▶ _WORK TO COMPLETE_:
All lines in the material with the string "agent" should be listed.

▶ _THE INPUT_:
========================================================================

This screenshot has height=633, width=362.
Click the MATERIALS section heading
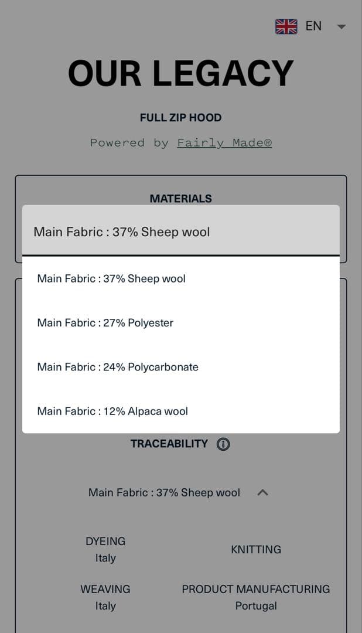(180, 199)
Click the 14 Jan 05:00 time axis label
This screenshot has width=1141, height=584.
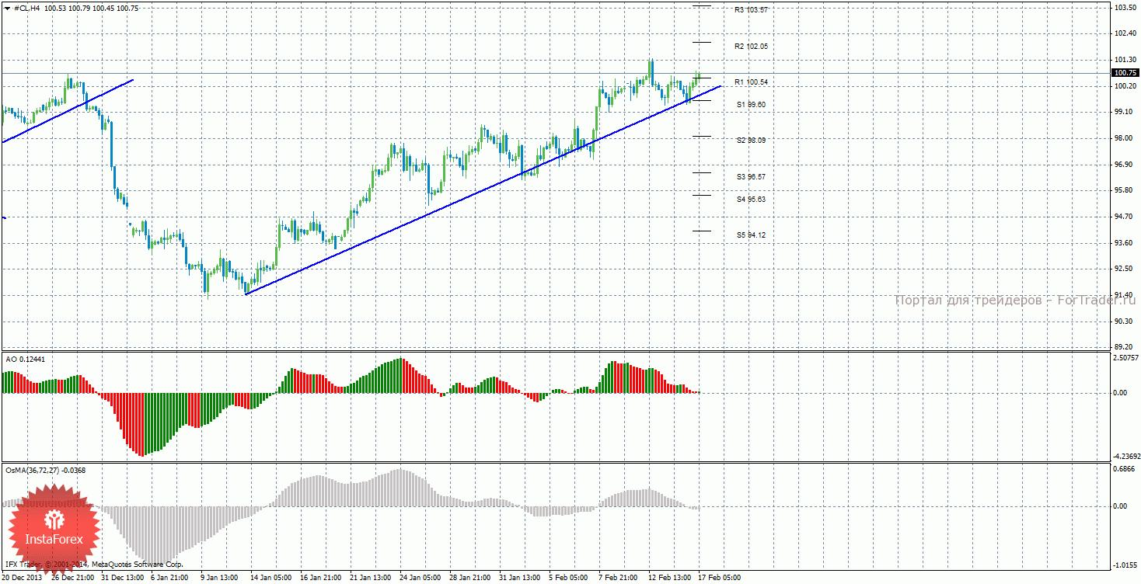tap(270, 578)
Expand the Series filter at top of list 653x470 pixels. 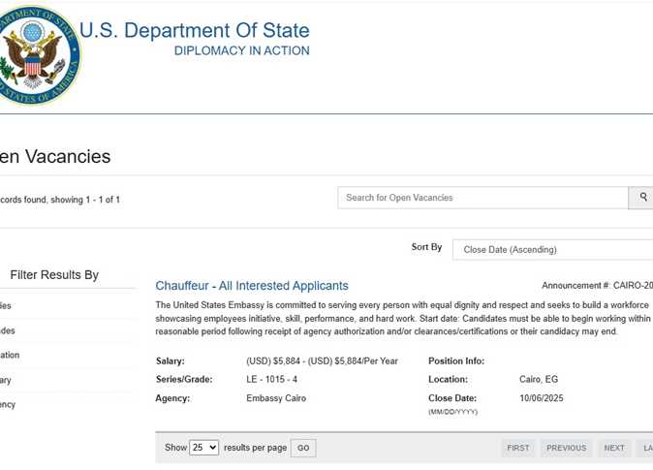(x=6, y=306)
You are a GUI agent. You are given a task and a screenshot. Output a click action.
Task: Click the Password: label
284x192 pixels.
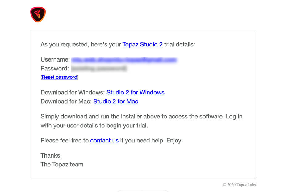55,69
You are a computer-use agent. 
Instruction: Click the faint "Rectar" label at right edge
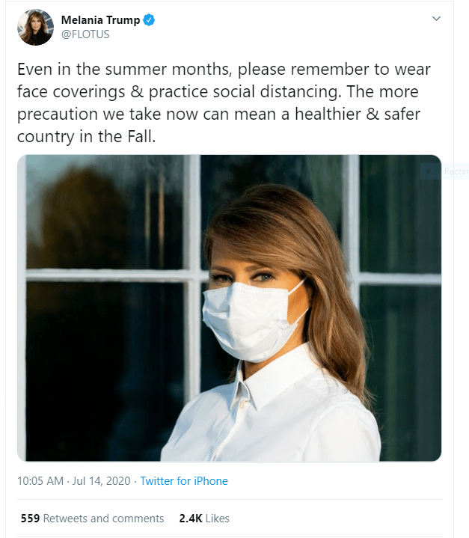coord(453,171)
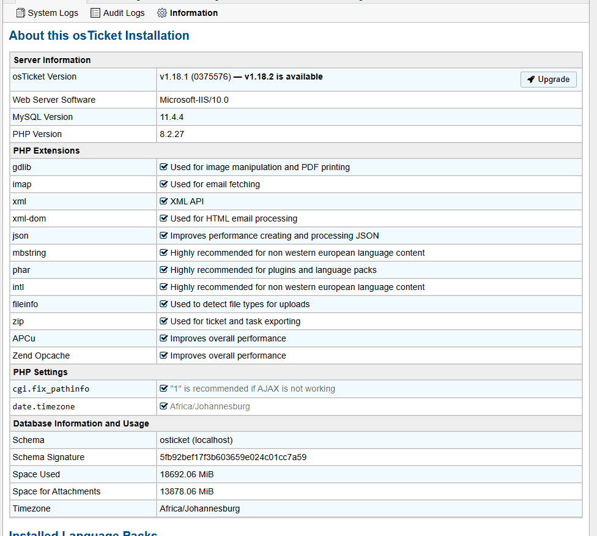
Task: Switch to the Audit Logs tab
Action: click(124, 13)
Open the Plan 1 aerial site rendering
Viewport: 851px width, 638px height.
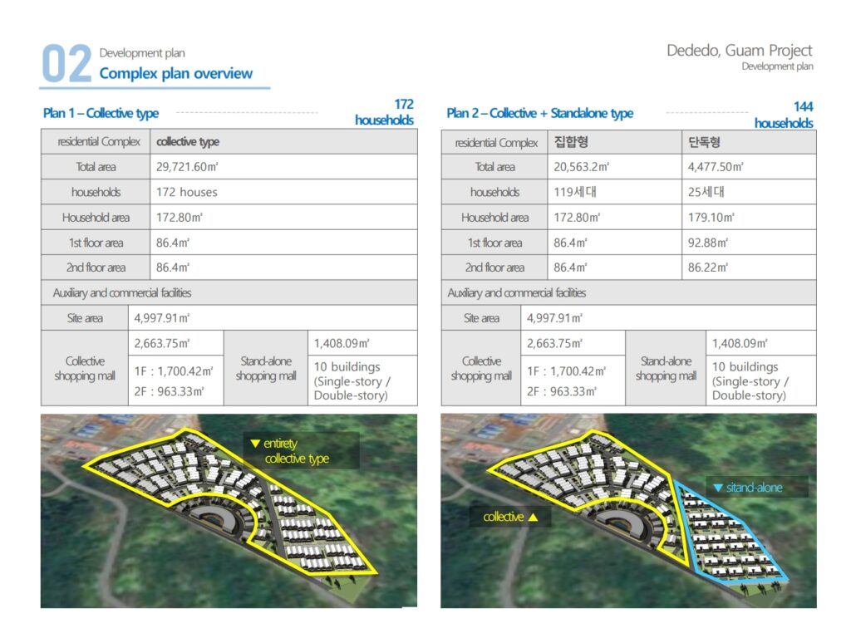229,511
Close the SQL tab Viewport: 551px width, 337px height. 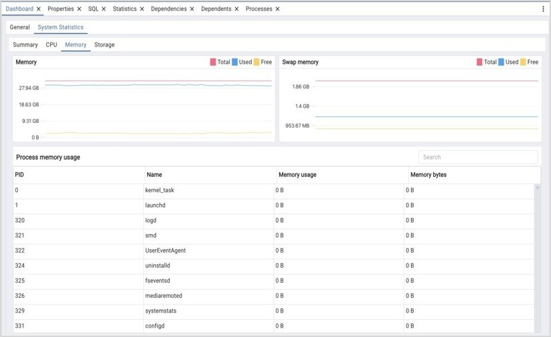(104, 9)
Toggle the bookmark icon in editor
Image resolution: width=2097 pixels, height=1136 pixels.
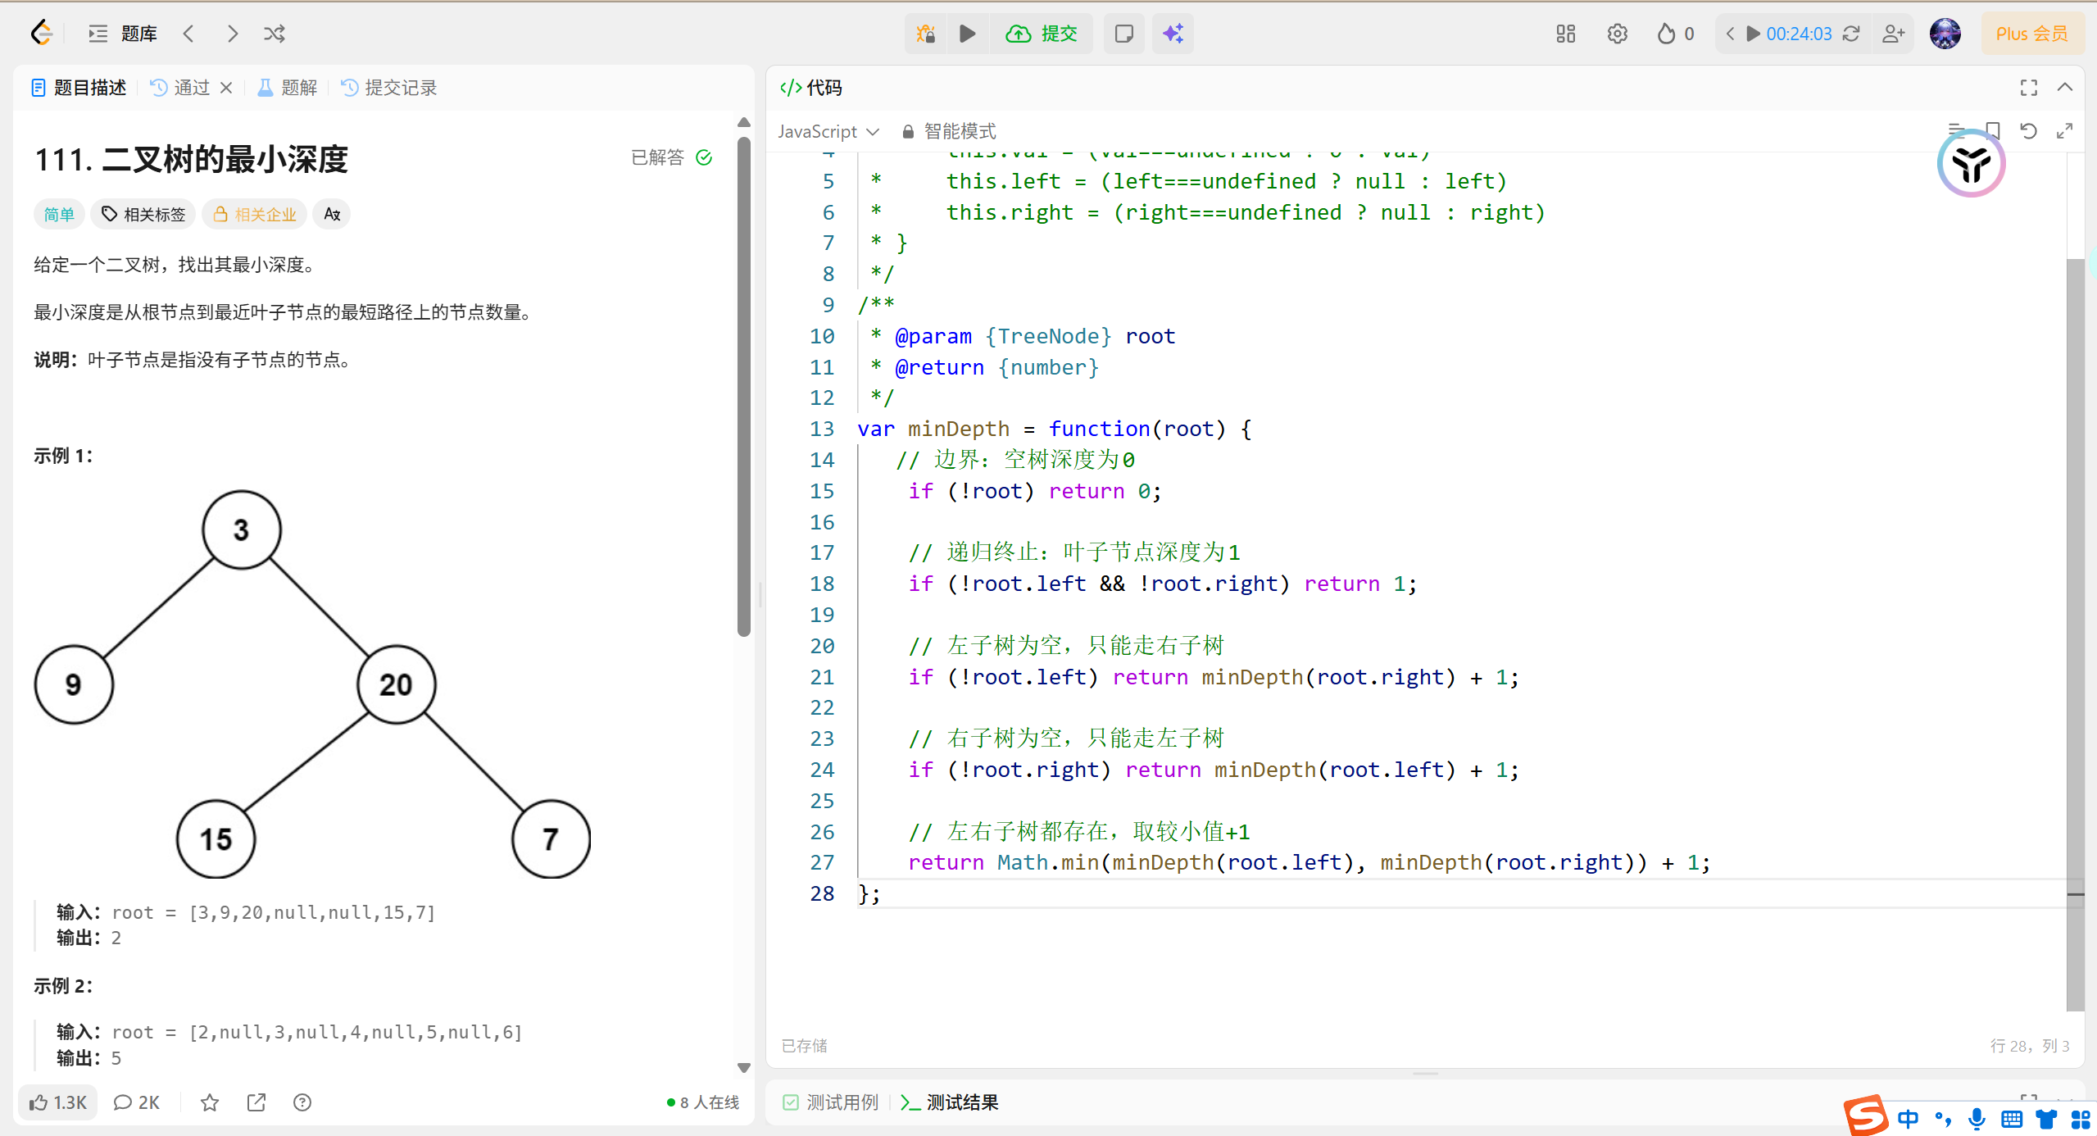pyautogui.click(x=1993, y=131)

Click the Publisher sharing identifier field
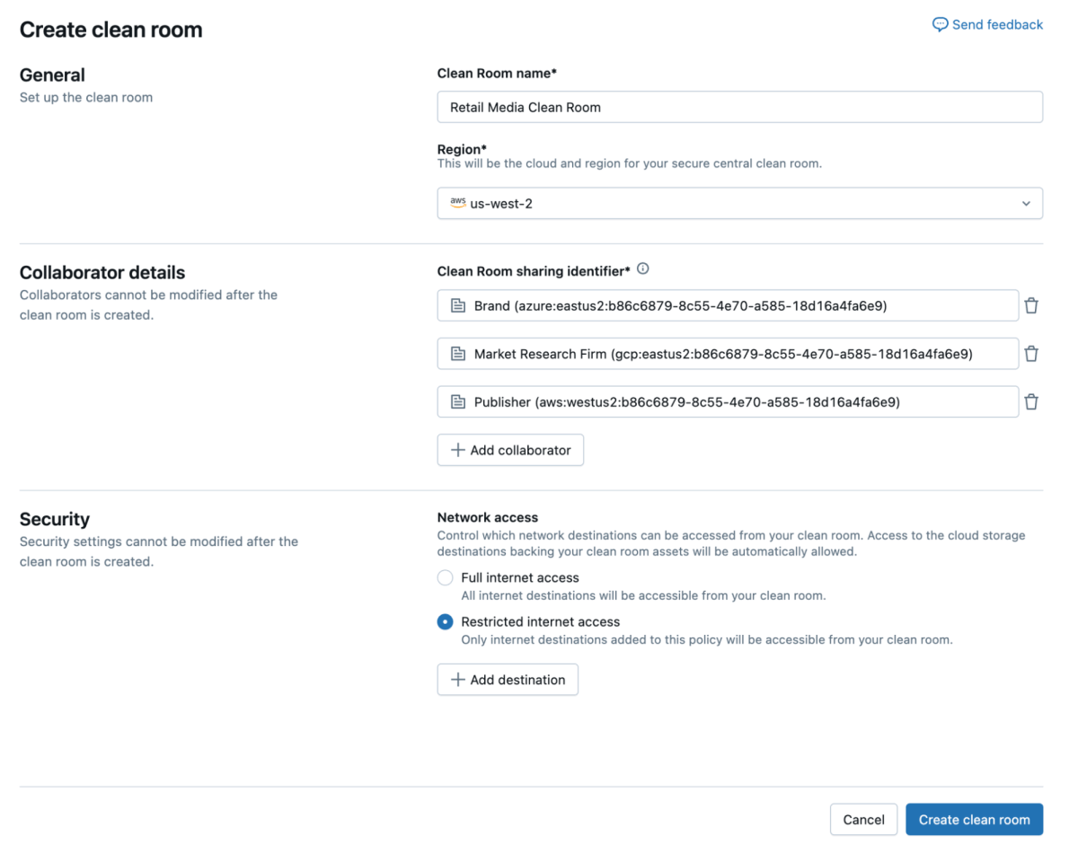728,402
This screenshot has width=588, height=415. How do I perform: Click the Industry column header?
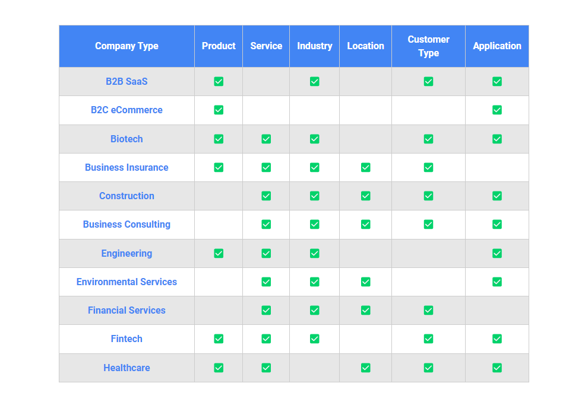314,46
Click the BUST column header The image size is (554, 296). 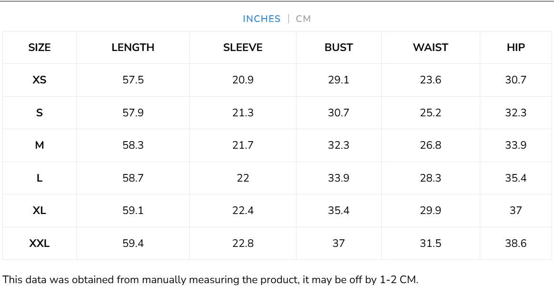(338, 48)
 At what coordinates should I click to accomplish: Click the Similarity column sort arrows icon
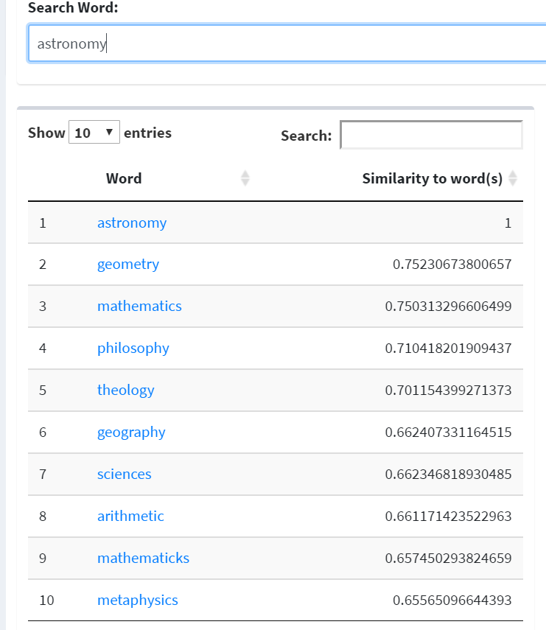click(513, 178)
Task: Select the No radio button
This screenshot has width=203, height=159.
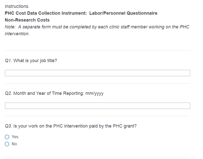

========================================================================

▶ _EXERCISE RESULT_:
You are a GUI agent. You are given a task and a screenshot. Output a click action.
You are a computer-use agent. 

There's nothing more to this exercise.